ASSIGNED TASK
Find and return every line of the data that contains the word "trên".

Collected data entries
● ● ● ● ●
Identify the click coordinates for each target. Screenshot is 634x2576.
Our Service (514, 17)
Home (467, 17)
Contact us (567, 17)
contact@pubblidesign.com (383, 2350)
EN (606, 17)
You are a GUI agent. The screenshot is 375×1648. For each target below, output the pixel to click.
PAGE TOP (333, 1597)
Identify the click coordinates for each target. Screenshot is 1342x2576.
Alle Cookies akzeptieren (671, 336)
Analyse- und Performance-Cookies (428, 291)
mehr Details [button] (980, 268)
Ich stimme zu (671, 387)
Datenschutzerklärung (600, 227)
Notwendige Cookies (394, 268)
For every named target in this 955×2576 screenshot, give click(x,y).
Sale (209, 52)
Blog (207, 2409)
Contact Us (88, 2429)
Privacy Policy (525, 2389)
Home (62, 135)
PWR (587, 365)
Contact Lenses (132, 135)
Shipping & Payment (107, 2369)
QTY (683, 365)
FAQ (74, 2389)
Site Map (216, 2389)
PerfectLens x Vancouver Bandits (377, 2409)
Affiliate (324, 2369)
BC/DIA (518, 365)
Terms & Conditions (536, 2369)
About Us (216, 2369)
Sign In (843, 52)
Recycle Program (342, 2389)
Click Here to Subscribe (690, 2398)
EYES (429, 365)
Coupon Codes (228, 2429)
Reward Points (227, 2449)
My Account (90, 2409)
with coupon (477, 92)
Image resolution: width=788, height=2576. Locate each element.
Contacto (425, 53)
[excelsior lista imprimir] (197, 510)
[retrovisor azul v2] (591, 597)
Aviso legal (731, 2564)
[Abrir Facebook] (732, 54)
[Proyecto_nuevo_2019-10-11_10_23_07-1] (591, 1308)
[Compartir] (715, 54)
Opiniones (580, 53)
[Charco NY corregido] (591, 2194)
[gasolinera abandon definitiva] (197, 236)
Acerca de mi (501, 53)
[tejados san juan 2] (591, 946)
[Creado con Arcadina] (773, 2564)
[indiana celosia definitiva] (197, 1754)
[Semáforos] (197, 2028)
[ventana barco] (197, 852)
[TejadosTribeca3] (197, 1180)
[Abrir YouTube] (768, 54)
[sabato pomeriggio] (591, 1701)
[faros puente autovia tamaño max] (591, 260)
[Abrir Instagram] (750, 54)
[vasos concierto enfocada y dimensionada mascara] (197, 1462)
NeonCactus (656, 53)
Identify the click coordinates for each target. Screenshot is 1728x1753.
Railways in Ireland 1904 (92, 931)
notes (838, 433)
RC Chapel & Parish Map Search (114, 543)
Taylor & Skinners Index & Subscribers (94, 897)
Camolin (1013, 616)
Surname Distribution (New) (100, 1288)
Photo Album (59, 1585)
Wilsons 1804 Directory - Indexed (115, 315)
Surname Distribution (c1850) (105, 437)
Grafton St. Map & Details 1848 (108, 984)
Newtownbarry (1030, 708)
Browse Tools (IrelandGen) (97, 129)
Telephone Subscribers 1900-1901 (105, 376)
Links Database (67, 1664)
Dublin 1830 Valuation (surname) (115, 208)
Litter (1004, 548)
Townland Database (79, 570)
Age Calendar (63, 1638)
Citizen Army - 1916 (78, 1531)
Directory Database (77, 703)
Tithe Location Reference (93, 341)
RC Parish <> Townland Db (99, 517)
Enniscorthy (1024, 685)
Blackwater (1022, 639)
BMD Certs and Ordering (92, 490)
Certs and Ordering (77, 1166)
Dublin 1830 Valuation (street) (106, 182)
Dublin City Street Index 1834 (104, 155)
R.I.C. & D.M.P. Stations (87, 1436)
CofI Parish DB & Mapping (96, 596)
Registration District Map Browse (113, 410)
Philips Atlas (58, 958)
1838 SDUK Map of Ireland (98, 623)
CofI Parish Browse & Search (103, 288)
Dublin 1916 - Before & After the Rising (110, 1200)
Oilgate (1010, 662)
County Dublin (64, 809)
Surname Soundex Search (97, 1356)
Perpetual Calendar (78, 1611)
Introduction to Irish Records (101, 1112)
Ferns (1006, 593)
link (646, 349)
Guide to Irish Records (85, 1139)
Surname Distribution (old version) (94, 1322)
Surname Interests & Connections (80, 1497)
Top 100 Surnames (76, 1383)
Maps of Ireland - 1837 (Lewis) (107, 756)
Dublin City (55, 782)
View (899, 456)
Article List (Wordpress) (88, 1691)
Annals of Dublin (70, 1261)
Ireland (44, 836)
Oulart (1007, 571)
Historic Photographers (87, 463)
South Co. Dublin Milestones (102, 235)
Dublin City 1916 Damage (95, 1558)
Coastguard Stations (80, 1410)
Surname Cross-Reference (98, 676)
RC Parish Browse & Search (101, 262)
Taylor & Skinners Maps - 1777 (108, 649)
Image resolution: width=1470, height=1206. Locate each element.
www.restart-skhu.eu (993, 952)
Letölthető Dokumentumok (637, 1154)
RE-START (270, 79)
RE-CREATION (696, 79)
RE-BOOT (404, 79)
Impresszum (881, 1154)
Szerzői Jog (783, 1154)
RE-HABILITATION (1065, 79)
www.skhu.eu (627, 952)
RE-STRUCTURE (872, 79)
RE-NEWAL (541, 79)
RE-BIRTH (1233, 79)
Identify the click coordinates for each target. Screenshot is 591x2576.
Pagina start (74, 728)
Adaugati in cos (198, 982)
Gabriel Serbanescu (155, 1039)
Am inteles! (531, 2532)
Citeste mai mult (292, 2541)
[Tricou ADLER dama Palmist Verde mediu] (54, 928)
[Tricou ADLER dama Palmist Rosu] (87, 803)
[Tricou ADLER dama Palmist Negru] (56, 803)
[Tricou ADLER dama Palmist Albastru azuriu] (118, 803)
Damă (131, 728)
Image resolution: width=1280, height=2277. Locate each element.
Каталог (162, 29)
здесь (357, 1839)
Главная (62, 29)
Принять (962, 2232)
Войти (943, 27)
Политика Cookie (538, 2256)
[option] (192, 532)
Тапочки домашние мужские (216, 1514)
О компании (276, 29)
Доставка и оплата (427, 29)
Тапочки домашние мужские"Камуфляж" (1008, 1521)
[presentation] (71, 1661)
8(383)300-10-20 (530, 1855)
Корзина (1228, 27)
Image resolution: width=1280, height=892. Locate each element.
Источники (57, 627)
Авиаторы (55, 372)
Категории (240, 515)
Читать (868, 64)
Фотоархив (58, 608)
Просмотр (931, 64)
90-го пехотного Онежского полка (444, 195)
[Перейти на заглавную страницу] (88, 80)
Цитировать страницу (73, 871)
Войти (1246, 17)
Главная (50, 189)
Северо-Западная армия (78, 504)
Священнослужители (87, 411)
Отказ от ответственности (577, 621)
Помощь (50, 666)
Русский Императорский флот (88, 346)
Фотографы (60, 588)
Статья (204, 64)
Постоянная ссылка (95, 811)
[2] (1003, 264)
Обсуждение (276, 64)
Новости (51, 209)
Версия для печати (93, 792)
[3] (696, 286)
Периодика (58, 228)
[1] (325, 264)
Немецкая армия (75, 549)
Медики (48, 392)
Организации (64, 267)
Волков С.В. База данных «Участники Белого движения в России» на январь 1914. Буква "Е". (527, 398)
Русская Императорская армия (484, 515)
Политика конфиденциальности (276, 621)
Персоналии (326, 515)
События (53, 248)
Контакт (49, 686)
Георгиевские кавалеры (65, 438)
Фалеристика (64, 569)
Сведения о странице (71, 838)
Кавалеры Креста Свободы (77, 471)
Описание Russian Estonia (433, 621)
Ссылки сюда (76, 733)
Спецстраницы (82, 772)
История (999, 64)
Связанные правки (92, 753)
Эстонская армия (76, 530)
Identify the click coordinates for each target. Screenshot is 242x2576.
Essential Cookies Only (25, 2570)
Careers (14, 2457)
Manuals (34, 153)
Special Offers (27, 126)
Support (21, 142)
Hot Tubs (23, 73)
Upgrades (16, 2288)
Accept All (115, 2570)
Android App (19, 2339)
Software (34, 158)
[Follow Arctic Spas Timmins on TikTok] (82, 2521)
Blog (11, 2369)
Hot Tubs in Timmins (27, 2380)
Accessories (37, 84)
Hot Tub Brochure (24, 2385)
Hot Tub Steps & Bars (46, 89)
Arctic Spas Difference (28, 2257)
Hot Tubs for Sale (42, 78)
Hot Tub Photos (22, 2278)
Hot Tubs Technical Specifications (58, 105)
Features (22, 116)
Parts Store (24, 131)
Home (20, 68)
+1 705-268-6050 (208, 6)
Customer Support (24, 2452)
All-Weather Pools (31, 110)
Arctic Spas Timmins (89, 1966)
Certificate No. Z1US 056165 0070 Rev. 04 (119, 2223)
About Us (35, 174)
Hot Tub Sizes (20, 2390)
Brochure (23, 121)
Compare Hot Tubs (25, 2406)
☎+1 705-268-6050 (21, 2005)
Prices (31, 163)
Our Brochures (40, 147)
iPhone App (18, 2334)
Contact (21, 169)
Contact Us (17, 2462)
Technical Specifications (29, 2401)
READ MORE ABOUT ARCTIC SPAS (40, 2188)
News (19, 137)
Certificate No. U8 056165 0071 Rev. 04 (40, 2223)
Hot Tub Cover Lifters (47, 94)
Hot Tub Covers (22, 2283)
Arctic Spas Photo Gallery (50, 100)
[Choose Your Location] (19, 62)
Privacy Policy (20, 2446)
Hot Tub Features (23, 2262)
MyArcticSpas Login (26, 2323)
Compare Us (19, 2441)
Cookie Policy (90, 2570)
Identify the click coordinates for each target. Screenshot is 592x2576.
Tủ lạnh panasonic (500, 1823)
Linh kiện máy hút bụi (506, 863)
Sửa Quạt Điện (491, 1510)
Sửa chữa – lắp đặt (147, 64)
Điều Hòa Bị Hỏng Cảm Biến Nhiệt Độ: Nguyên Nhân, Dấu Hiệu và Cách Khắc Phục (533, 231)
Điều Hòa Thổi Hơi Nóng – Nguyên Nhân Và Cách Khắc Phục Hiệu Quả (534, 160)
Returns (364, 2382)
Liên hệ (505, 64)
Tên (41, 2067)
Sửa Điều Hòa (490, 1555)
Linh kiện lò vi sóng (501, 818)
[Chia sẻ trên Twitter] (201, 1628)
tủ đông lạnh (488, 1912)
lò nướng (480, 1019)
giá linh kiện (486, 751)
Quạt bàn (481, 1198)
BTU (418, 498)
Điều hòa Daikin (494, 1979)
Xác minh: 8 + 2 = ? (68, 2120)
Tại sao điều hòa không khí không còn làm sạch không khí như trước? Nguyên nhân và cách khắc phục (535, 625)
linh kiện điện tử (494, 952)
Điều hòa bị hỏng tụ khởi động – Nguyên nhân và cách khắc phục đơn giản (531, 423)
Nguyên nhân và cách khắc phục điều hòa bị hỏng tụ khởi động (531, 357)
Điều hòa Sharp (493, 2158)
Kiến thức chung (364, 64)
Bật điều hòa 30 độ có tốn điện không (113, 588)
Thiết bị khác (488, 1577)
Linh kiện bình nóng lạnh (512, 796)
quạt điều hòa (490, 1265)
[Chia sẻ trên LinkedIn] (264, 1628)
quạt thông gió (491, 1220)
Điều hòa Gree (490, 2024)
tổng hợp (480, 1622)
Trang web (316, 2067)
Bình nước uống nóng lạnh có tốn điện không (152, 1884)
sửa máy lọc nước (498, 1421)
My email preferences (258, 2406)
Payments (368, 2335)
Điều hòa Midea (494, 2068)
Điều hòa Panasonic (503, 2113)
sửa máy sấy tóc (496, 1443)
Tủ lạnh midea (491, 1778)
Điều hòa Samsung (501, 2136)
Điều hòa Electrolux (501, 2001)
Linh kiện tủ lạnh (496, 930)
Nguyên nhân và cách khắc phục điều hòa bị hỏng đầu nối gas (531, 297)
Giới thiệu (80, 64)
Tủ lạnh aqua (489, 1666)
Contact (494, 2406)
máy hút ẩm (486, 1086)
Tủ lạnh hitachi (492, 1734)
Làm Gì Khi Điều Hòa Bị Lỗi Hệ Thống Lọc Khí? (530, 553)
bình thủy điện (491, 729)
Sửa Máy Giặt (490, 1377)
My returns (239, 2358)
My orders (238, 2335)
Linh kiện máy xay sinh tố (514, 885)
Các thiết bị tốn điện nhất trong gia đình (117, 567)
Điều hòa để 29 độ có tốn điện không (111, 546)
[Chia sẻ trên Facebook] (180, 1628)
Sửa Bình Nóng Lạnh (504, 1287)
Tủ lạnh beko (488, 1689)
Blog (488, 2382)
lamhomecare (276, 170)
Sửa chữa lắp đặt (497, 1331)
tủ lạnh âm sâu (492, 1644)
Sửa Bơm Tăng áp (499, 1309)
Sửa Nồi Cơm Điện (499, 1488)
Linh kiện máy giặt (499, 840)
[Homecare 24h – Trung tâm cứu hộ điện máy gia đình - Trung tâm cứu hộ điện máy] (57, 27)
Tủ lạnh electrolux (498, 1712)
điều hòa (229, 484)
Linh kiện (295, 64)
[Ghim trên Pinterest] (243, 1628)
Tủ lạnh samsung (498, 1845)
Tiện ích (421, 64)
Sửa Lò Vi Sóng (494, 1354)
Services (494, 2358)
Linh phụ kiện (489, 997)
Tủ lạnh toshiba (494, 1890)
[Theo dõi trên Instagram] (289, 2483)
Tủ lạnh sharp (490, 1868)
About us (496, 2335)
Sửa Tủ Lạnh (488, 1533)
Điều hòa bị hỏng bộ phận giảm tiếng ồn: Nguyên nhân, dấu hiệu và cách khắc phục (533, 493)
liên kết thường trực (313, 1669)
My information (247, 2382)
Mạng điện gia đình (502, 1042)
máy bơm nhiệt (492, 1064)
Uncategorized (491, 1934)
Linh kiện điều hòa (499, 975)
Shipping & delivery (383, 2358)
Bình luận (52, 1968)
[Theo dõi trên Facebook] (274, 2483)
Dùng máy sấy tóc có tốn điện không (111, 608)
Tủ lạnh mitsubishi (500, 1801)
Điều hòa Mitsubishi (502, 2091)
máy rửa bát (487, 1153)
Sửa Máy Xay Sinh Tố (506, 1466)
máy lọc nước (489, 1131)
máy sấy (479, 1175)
● ● ● ● ●
TASK RESPONSE
[Chia sẻ trên Twitter] (201, 1628)
[Chia sẻ trên LinkedIn] (264, 1628)
[Chia sẻ trên Facebook] (180, 1628)
[Ghim trên Pinterest] (243, 1628)
[Theo dõi trên Instagram] (289, 2483)
[Theo dõi trên Facebook] (274, 2483)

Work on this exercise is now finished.